_About this task_
The answer must restate the records below word for word.

[Stored dataset items]
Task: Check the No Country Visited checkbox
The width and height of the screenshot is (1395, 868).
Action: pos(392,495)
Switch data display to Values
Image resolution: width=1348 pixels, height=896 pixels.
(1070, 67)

_Response_
Task: Check the No Country Visited checkbox
The width and height of the screenshot is (1395, 868).
Action: pos(392,495)
Switch data display to Values
Image resolution: width=1348 pixels, height=896 pixels.
(1070, 67)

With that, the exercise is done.